On keeping clients satisfied so they stick with you
o Make friends with everyone
Be friendly to everyone, starting with the person who answers the phone. "The minute you're cocky, forget it," she says.
Here's how she does it:
--When you see a picture on the desk, always ask who it is. Then, remember the person's name and ask about them on subsequent visits.
--Give small gifts. "Recently, I knew that [a client] was going on a trip. I saw the latest Donald Trump book and bought it. I said, I know you're going away and thought you might like something for the plane trip."
She also gives small gifts to recognize special occasions.
--Don't be ostentatious at Christmas. While Lika does send gifts to all of her clients, it is nothing like years past, when agencies regularly dished out for elaborate gifts.
--Build them up. "I take my clients out to lunch," Lika says (she pays). When drinks are served (usually Cokes), Lika makes an informal toast: "I just want you to know how much I appreciate your business and how much I've learned from your professionalism."
It's not false praise, she says. It's very important that clients know you appreciate them.
o Respond within an hour
"Even if I'm in a car or a meeting, I'll get back to someone right away," Lika says. She'll call just to tell the person that, whatever the trouble, she's on top of it and someone from the company will get back to them within an hour.
"That's really important, because with the big agencies, you have to go through two or three people before you even get an answer."
o Deliver more than you promise
"I love saying that I think something will cost $5,000 and delivering a bill under budget," she says.
Lika also conducts legwork beyond what's expected. Recently, a client was exhibiting at an event at which they wanted to highlight a new Web site. "I wanted to show it on plasma TV screens and have some laptops set up," she explains.

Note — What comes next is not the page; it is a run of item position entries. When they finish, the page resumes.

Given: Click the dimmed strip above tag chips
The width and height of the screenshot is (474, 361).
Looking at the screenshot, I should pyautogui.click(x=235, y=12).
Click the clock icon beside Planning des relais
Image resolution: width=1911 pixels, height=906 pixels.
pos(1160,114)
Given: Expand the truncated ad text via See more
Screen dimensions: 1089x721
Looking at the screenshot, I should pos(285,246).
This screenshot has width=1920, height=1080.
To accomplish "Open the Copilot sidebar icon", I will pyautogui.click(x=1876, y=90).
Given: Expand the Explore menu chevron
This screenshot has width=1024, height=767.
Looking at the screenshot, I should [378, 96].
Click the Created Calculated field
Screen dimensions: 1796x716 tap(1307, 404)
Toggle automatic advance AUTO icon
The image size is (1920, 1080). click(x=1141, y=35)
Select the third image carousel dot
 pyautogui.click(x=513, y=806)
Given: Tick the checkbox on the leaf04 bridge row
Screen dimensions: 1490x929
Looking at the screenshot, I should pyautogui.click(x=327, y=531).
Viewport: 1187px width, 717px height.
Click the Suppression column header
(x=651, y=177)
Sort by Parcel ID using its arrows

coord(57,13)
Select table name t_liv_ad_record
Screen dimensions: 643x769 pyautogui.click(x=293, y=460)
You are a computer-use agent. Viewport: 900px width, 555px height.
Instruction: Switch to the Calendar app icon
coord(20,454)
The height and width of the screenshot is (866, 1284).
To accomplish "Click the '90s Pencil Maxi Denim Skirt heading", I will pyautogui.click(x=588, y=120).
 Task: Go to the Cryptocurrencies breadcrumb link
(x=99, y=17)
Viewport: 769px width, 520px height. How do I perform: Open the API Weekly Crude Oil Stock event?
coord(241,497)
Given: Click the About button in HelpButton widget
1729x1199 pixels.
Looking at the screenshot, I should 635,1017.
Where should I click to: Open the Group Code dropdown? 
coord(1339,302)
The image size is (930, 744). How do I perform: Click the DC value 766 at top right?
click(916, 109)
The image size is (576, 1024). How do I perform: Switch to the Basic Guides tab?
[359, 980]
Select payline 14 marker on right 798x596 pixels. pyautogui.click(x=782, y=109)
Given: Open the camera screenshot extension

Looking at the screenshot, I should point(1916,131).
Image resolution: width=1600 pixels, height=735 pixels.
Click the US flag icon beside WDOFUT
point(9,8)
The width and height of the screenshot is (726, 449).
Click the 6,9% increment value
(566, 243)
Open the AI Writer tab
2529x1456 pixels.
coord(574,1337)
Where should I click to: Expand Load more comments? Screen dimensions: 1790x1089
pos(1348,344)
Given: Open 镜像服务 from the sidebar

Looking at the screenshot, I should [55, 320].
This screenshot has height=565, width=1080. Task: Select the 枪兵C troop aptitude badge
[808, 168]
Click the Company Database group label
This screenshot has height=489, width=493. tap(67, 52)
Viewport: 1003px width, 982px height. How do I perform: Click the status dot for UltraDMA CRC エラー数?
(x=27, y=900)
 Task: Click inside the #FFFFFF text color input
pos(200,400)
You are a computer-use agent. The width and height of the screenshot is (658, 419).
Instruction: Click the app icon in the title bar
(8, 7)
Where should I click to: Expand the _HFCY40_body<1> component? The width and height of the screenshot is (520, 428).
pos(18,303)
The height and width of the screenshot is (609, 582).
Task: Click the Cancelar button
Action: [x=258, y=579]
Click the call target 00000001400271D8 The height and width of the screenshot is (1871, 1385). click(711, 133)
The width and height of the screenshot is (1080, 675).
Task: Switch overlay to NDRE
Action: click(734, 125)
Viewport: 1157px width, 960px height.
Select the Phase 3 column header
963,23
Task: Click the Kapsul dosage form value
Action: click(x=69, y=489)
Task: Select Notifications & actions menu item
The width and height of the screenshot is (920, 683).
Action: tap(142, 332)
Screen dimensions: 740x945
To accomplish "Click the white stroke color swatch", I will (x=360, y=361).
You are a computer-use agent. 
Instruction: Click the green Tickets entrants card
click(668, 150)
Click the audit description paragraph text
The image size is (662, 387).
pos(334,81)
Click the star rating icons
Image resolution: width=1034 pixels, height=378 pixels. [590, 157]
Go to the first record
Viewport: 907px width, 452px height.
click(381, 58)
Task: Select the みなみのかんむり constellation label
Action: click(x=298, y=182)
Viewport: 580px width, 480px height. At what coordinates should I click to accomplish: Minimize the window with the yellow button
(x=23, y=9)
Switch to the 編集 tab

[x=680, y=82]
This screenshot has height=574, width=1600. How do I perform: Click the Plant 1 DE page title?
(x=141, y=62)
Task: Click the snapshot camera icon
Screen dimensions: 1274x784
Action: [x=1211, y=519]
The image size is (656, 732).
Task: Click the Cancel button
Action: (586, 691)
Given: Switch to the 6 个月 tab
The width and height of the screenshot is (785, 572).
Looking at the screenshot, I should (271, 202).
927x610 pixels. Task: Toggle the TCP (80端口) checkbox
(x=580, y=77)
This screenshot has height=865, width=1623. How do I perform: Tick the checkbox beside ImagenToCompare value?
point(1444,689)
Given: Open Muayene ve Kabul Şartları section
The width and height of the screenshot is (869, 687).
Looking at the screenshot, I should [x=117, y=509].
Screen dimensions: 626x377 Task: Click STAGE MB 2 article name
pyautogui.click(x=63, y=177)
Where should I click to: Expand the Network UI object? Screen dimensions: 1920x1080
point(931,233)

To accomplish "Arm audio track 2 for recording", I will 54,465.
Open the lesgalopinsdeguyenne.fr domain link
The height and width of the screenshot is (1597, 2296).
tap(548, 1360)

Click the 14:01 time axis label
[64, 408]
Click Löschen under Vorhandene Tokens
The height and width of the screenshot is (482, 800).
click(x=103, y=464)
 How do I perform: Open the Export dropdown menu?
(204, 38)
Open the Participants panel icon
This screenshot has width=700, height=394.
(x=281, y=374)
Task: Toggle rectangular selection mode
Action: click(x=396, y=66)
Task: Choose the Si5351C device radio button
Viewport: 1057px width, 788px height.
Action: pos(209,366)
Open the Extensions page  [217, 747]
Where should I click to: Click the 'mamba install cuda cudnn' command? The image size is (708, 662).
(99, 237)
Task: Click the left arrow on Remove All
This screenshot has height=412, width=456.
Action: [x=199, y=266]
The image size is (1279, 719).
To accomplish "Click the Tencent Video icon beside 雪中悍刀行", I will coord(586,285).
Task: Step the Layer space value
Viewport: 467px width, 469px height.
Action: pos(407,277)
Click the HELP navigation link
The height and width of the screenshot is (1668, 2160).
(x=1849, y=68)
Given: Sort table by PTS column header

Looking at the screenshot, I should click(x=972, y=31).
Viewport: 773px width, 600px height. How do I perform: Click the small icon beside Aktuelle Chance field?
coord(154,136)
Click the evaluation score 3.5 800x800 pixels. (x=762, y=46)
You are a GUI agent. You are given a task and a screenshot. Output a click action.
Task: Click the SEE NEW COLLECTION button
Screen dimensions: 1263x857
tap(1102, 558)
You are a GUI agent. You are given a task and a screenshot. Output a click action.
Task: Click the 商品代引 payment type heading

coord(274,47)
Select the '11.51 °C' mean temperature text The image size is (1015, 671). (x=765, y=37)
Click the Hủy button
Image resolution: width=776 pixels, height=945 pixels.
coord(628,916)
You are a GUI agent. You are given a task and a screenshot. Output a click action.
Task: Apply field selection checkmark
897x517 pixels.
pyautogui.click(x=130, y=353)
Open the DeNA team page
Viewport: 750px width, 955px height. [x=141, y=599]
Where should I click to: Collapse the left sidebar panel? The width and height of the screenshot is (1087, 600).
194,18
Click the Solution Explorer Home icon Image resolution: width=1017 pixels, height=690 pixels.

Instead of having the client use company laptops, Lika researched vendors from whom the client could rent PC kiosks. "They were sleek," she says. "Were they expensive? Yes, about $500 each. But would it make a big impact? Absolutely."
The key, she says, is saying to the client, in essence, "Let me do this for you, let me take this off your hands." Then give the information to the client and let them work directly with the vendor. "I pass that through, I don't mark it up," she says.
What it's really like to run your own agency
As you'd expect, owning your own agency has its pros (total control over what goes out the door, more freedom) and cons (earnings fluctuate and you never really have a vacation because you're always "on").
But what is it really like? Lika shared some insights:
o 30% of time spent finding new clients
"It never ends," she says. You have to guard against becoming so busy with a fabulous client who's giving you all this business that you forget to look for new gigs. "You don't know when they're going to stop using you."
o Cash flow is the biggest challenge
"It's a huge problem," Lika says. "I come upon new vendors whom I might use, and they won't take our new business unless I give them a credit card. It's very difficult to have enough stash there to feel comfortable doing that."
When this happens -- for example, when she has to shell out $10,000 to print brochures -- she'll either ask the client for 50% up front or for a 15-day turnaround rather than the standard 30 days, but the client doesn't always come through.
o Regrets are inevitable
Lika regrets not finding a narrower niche ten years ago. If she could go back and do it again, "I probably would have done straight package design," she says. "Whether it's a box of vitamins or a box of candy, they change constantly. If you're really good at it, it's quite lucrative, and you don't have to reinvent the wheel every time."
o Must have the discipline to save 25% of earnings
"You can't take a good year for granted," she says. "I would say that we save 20-25% minimum for that rainy day."
o Hours aren't as bad as you might think
Lika works about 50 hours a week, generally from 8 am to 6 pm, and her weekends are for herself and her family, though she sometimes reads her email.
She does bring her laptop when she goes on vacations.